▶ _Exercise goal_
From the entries below, copy exactly the lines from the one that contains "You are a computer-use agent. Screen dimensions: 714x924" through the one that contains "Task: Open the 流量包更优惠 link", both included, and only those.

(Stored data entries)
************

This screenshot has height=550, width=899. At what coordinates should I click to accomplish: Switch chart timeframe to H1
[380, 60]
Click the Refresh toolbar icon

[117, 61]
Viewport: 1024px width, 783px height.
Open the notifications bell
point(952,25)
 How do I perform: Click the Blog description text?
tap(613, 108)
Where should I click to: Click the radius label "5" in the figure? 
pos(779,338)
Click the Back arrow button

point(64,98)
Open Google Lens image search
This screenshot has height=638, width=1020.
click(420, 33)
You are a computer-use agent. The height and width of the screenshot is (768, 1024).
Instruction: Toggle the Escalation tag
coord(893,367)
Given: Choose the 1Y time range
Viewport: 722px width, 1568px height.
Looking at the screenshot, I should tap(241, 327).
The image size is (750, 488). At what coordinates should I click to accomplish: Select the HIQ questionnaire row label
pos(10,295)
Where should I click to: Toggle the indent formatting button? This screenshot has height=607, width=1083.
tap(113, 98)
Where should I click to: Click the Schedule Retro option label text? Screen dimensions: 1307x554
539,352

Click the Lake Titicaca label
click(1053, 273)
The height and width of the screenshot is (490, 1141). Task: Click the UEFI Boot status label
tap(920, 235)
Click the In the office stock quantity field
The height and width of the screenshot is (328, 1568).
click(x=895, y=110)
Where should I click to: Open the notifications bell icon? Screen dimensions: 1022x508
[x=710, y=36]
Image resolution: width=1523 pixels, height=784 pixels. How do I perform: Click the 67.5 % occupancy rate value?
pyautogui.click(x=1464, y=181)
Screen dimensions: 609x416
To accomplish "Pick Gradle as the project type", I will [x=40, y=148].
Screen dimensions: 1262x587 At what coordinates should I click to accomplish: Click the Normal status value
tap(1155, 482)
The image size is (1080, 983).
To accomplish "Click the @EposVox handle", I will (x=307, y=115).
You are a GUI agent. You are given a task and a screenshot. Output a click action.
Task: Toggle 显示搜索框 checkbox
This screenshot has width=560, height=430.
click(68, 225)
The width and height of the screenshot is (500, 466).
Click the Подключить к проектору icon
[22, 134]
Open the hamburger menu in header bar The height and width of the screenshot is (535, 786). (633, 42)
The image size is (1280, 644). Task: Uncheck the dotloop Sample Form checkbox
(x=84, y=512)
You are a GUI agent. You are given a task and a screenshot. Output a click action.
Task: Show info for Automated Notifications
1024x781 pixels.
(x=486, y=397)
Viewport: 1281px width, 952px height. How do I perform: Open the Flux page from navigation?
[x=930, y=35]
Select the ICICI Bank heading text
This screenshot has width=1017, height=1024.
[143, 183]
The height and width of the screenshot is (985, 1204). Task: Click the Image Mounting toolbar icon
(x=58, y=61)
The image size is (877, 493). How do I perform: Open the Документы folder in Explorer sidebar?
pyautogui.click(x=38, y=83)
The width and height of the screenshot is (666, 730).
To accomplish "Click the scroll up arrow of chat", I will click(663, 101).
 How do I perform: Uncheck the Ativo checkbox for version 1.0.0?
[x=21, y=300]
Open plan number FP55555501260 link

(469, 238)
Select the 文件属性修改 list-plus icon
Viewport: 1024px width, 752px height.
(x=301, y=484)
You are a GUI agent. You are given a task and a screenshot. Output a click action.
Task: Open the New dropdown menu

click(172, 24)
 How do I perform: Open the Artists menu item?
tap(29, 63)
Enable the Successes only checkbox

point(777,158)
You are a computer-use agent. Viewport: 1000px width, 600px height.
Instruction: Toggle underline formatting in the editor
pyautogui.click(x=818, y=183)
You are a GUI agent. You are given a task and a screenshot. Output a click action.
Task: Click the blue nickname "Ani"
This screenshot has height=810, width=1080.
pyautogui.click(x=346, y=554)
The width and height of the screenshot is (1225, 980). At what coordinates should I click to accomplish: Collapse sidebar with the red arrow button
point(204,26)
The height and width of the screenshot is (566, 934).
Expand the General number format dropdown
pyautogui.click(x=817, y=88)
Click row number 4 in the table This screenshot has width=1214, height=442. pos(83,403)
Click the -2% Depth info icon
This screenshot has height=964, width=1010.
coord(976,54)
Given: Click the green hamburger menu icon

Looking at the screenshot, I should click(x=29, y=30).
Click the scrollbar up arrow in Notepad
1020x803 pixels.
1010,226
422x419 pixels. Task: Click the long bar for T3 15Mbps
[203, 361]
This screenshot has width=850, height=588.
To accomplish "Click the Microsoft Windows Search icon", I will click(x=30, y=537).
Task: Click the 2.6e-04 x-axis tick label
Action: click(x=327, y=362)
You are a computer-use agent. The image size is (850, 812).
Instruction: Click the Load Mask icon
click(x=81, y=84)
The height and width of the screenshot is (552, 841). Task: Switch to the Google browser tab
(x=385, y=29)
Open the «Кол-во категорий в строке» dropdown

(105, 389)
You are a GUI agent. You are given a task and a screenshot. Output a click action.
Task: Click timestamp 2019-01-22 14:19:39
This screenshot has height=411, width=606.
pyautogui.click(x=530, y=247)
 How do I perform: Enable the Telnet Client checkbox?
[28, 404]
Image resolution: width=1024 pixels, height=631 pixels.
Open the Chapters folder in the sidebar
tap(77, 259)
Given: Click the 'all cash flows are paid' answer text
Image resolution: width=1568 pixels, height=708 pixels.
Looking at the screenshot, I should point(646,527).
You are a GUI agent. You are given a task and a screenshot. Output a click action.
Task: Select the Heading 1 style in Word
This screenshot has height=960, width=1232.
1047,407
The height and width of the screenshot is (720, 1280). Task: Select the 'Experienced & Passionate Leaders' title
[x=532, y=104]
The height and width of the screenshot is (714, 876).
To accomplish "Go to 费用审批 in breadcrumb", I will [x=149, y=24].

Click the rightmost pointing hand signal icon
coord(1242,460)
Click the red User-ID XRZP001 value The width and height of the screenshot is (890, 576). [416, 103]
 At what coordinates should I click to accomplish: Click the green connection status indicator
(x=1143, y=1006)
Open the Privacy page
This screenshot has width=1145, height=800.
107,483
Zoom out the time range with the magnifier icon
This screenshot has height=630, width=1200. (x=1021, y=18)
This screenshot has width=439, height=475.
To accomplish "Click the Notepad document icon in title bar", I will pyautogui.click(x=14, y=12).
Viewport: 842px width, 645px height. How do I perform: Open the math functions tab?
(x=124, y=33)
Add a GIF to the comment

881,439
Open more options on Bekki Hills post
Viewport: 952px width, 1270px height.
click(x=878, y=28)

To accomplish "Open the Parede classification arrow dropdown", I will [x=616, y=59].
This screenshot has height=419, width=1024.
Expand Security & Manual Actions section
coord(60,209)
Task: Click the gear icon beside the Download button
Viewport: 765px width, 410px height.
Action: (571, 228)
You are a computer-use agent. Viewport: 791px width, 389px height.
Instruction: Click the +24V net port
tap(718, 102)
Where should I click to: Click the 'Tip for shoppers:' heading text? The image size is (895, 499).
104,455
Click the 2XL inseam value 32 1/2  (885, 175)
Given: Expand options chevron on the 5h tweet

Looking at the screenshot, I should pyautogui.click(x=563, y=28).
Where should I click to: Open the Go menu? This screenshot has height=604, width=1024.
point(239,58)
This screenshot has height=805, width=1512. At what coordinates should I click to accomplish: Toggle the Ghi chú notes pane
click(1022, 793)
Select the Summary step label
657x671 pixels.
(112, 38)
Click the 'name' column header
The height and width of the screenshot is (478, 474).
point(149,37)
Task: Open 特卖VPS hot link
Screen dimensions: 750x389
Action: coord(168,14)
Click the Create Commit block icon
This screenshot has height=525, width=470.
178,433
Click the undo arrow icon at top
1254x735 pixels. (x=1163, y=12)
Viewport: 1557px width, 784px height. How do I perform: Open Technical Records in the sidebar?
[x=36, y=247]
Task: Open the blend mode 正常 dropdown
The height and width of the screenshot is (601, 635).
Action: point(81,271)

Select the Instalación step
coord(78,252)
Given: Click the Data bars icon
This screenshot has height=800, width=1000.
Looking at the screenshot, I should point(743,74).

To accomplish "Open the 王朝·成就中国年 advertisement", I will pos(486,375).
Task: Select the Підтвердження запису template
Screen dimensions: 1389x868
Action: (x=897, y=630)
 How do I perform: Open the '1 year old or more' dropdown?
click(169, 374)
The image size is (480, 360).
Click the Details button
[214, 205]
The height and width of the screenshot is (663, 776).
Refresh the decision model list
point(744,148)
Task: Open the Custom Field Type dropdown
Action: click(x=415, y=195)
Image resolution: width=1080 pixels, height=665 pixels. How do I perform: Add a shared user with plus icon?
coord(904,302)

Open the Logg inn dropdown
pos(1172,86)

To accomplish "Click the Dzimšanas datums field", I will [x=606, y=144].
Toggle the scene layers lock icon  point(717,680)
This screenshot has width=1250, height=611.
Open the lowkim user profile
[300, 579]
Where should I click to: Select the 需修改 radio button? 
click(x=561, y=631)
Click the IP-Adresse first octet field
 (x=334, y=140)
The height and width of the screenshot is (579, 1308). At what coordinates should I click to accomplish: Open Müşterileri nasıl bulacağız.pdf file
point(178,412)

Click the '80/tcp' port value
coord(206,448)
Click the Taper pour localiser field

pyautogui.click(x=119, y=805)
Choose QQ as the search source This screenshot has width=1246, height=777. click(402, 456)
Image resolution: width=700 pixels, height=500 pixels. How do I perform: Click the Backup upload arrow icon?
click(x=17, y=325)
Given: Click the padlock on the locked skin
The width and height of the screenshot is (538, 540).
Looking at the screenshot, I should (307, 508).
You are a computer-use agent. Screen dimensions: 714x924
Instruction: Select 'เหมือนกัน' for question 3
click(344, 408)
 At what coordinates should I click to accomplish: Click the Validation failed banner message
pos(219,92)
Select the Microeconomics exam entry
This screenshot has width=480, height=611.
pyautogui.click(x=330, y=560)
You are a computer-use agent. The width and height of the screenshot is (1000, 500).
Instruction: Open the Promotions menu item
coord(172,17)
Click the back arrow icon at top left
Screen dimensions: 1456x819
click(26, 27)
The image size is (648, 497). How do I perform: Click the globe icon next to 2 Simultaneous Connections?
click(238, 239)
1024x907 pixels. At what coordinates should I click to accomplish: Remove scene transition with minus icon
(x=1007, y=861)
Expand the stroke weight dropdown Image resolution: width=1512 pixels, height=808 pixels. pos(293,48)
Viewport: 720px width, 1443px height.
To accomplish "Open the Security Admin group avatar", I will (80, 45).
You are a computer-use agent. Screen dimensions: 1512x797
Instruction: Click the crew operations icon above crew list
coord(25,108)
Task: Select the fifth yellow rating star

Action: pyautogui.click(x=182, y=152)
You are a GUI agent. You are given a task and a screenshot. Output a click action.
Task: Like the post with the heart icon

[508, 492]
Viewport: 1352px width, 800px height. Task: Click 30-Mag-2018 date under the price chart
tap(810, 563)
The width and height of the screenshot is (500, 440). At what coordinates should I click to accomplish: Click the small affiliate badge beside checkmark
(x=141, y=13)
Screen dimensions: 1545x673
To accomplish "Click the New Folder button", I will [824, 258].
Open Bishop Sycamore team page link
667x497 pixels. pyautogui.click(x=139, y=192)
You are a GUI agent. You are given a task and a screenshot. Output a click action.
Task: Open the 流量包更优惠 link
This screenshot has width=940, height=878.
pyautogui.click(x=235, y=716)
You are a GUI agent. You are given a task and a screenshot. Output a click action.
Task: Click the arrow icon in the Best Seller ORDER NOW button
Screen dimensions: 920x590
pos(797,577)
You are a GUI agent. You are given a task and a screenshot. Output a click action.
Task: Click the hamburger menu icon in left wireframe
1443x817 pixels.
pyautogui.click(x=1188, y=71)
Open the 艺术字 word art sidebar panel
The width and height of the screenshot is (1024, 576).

************

▶ _Task response_
You are a computer-use agent. Screen dimensions: 714x924
Instruction: Select 'เหมือนกัน' for question 3
click(344, 408)
 At what coordinates should I click to accomplish: Click the Validation failed banner message
pos(219,92)
Select the Microeconomics exam entry
This screenshot has width=480, height=611.
pyautogui.click(x=330, y=560)
You are a computer-use agent. The width and height of the screenshot is (1000, 500).
Instruction: Open the Promotions menu item
coord(172,17)
Click the back arrow icon at top left
Screen dimensions: 1456x819
click(26, 27)
The image size is (648, 497). How do I perform: Click the globe icon next to 2 Simultaneous Connections?
click(238, 239)
1024x907 pixels. At what coordinates should I click to accomplish: Remove scene transition with minus icon
(x=1007, y=861)
Expand the stroke weight dropdown Image resolution: width=1512 pixels, height=808 pixels. pos(293,48)
Viewport: 720px width, 1443px height.
To accomplish "Open the Security Admin group avatar", I will (80, 45).
You are a computer-use agent. Screen dimensions: 1512x797
Instruction: Click the crew operations icon above crew list
coord(25,108)
Task: Select the fifth yellow rating star

Action: pyautogui.click(x=182, y=152)
You are a GUI agent. You are given a task and a screenshot. Output a click action.
Task: Like the post with the heart icon

[508, 492]
Viewport: 1352px width, 800px height. Task: Click 30-Mag-2018 date under the price chart
tap(810, 563)
The width and height of the screenshot is (500, 440). At what coordinates should I click to accomplish: Click the small affiliate badge beside checkmark
(x=141, y=13)
Screen dimensions: 1545x673
To accomplish "Click the New Folder button", I will [824, 258].
Open Bishop Sycamore team page link
667x497 pixels. pyautogui.click(x=139, y=192)
You are a GUI agent. You are given a task and a screenshot. Output a click action.
Task: Open the 流量包更优惠 link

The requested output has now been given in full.